# [SOURCE DATA]
━━━━━━━━

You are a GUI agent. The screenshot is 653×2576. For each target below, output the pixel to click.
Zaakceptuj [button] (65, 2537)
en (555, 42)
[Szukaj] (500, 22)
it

━━━━━━━━

# [WHAT IS BEING ASKED]
Set the entries above down again, each one exactly as written.

# [SOLUTION TO THE PROBLEM]
You are a GUI agent. The screenshot is 653×2576. For each target below, output the pixel to click.
Zaakceptuj [button] (65, 2537)
en (555, 42)
[Szukaj] (500, 22)
it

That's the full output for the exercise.